Okura not:
Günün 11’i, Türkiye medyasındaki görüş ve yorum çeşitliliğini yansıtmak amacıyla hazırlanmaktadır. Aşağıda özetini bulacağınız yazıya yer vermemiz, içeriğini onayladığımız ve/veya desteklediğimiz anlamına gelmez.
Asgari ücret dahil, maaş artışları konuşulurken hep yıl sonu tüketici enflasyonu referans alınıyor. Halbuki yurttaş yıl boyu ortalama enflasyonla muhatap oluyor. Fiyat artışlarının ivme kaybetme eğilimi gösterdiği dönemlerde, ortalama enflasyon hep yıl sonunun üzerindedir. Nitekim Kasım 2024 itibarıyla, TÜFE’nin Kasım 2023’e göre değişim oranı yüzde 47,1, buna karşın on iki aylık ortalama enflasyon ise yüzde 60,5. 2025’te de enflasyonun düşüş patikasına girmesi beklendiğine göre, ortalama enflasyon hep yıl sonu hedefinden yüksek seyredecek. OVP’de 2025 yıl sonu enflasyon beklentisi yüzde 17,5 iken, ortalama enflasyon yerine ikame edebileceğimiz deflatör artışı yüzde 33,9’du. Yıl sonu beklentisi TCMB tarafından yukarı yönlü güncellendiğine göre, enflasyonun üst bandı yüzde 26’yı temel alırsak, ortalama resmi enflasyonun yüzde 40-45 aralığında gerçekleşmesinin tahmin edildiğini söyleyebiliriz. Öyleyse rahatlıkla, asgari ücret hesaplamasında ortalama enflasyon temel alınmalı diyebiliriz.

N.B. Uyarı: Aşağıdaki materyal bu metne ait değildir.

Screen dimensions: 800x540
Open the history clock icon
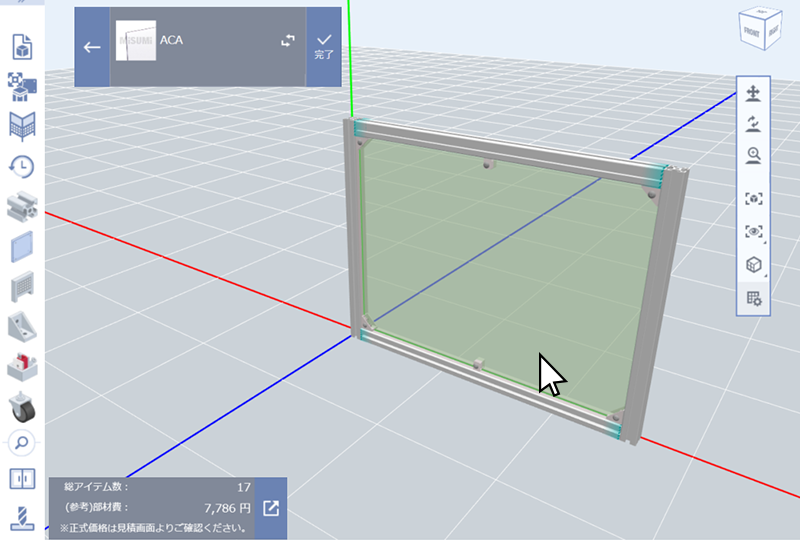pos(21,167)

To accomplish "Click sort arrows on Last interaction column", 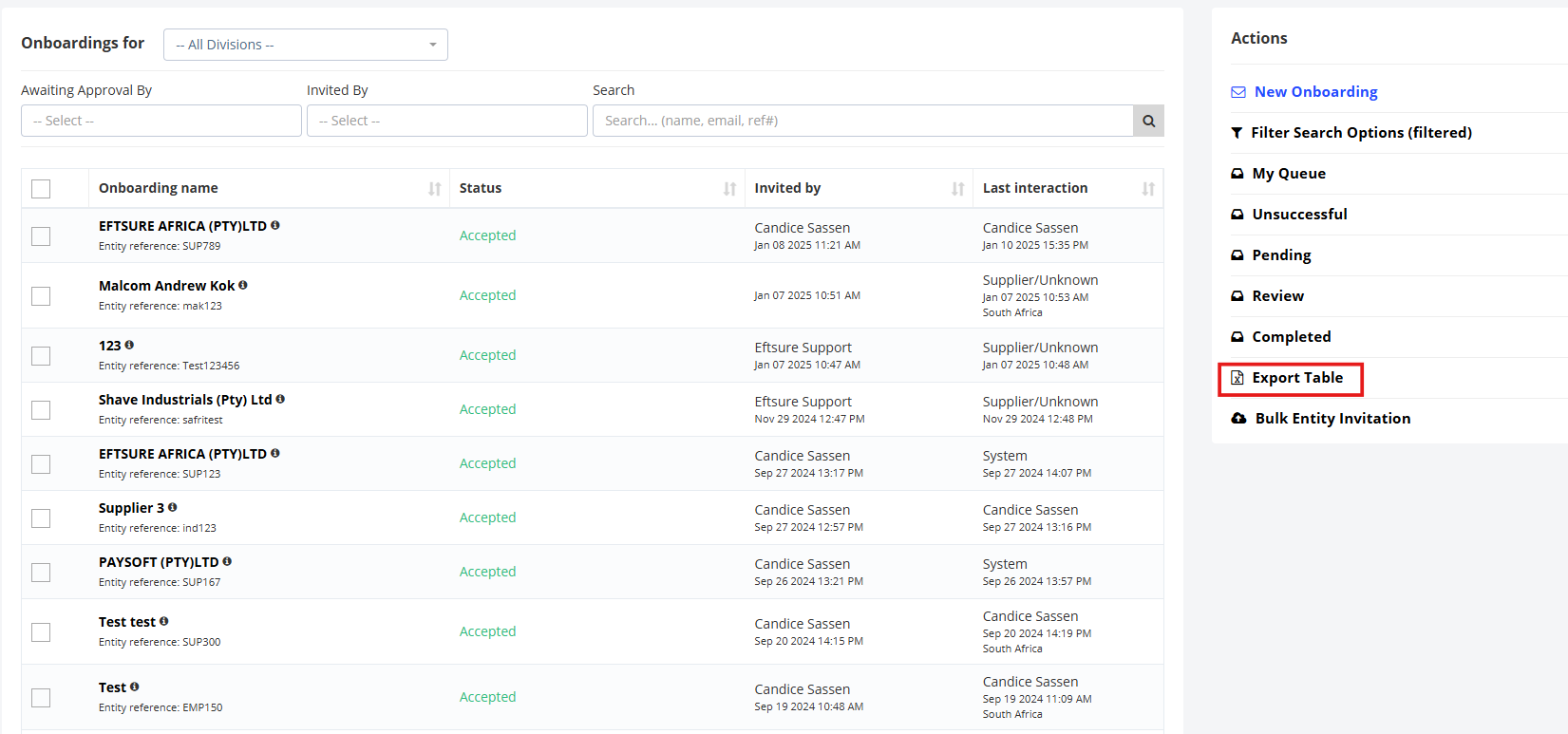I will (x=1148, y=189).
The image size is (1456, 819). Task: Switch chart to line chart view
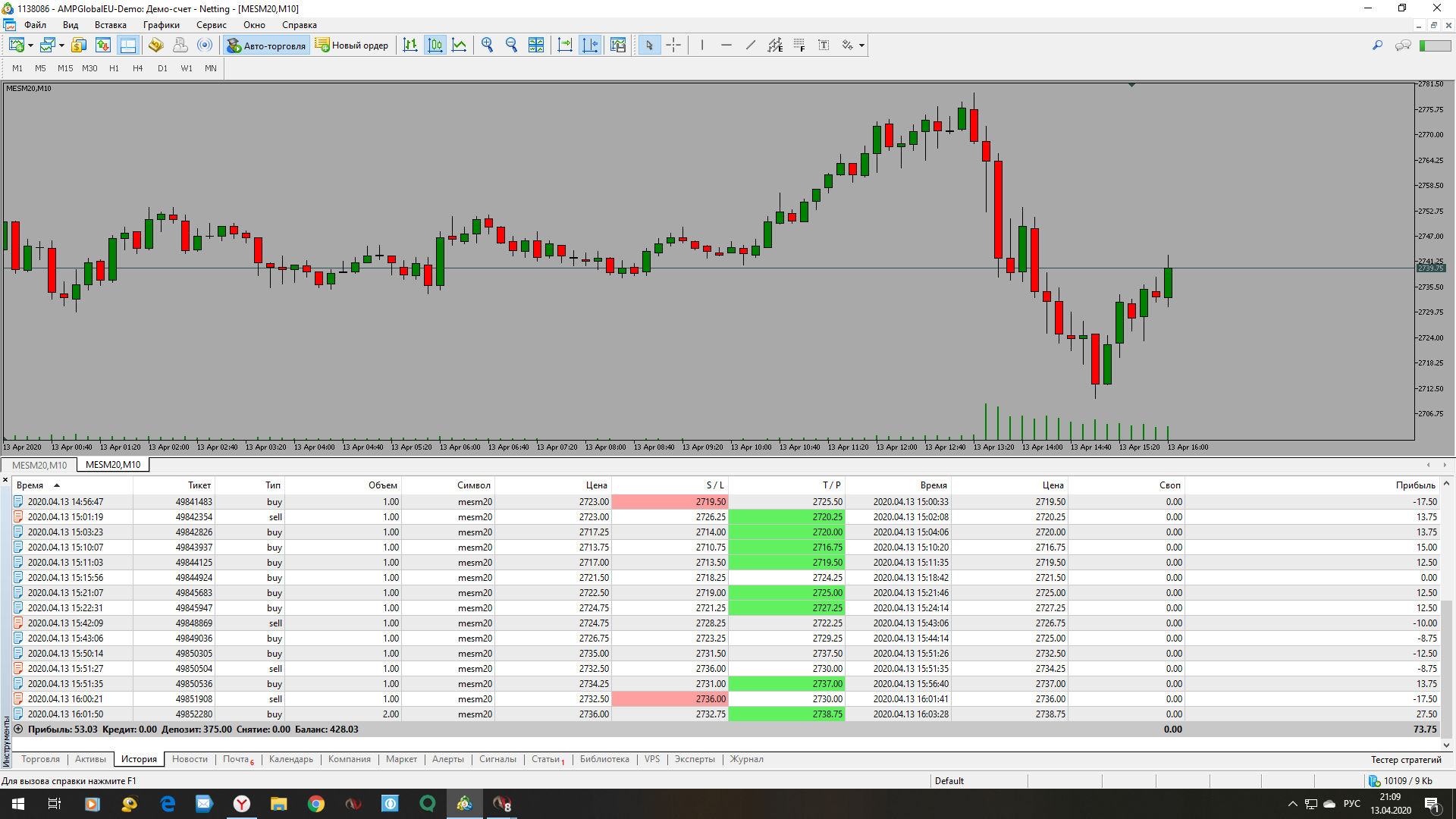[460, 46]
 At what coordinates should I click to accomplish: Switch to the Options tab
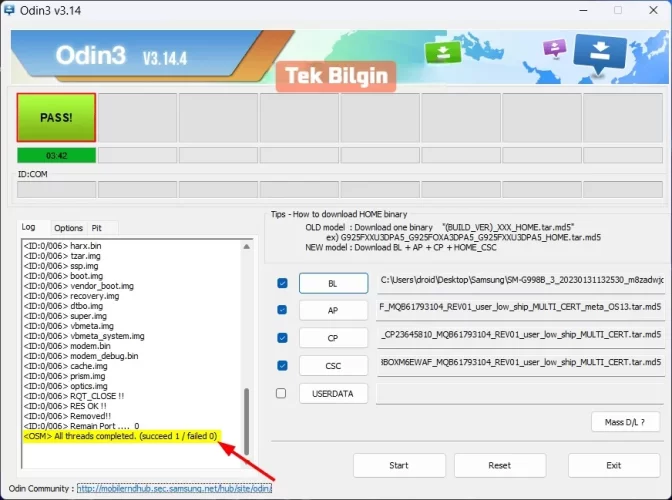pos(68,228)

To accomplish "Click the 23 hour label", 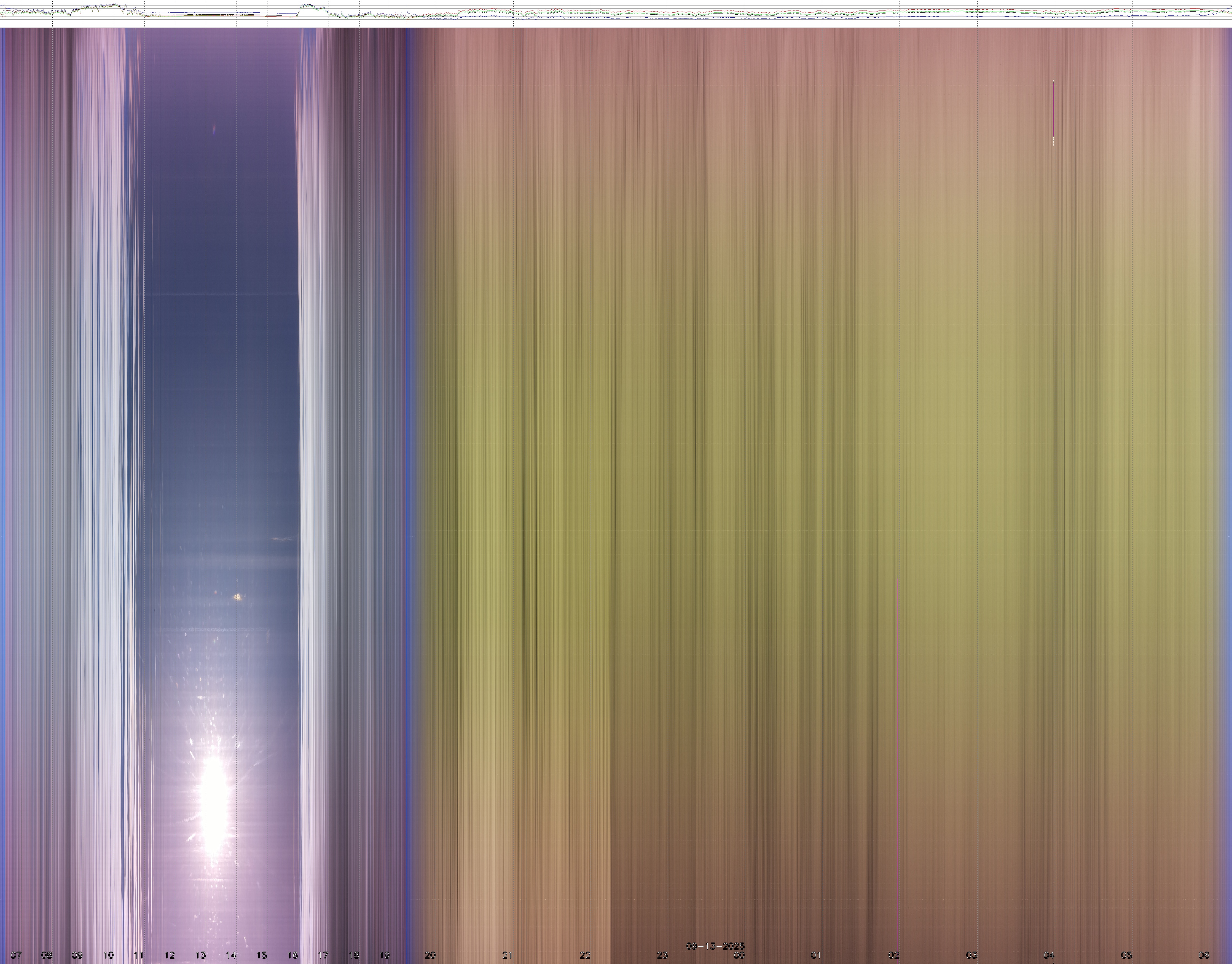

IMF, piyasacı ekonomistler ve işveren örgütleri sürekli ücret artışlarının fiyatları beslediği görüşünü, yani “ücret-fiyat spirali” tezini öne sürüyor. Halbuki nedensellik ilişkisi tersine kurulmalı, yani “Enflasyon sebep, ücret artış talebi sonuçtur” diye düşünülmeli. Bunun en açık kanıtı da emek kesiminin savunmacı bir refleksle, ücretlerin geçmişteki enflasyon temel alınarak belirlenmesi talebinde bulunmasıdır. Elbette ücret artışları mal ve hizmet talebini yükselterek enflasyona ikincil düzeyde bir katkı yapar. Ancak çalışanların reel ücret kayıplarına uğraması, yoksulluğu artırmak, satın alma gücünü düşürmek gibi daha ağır sosyal maliyetler yaratır.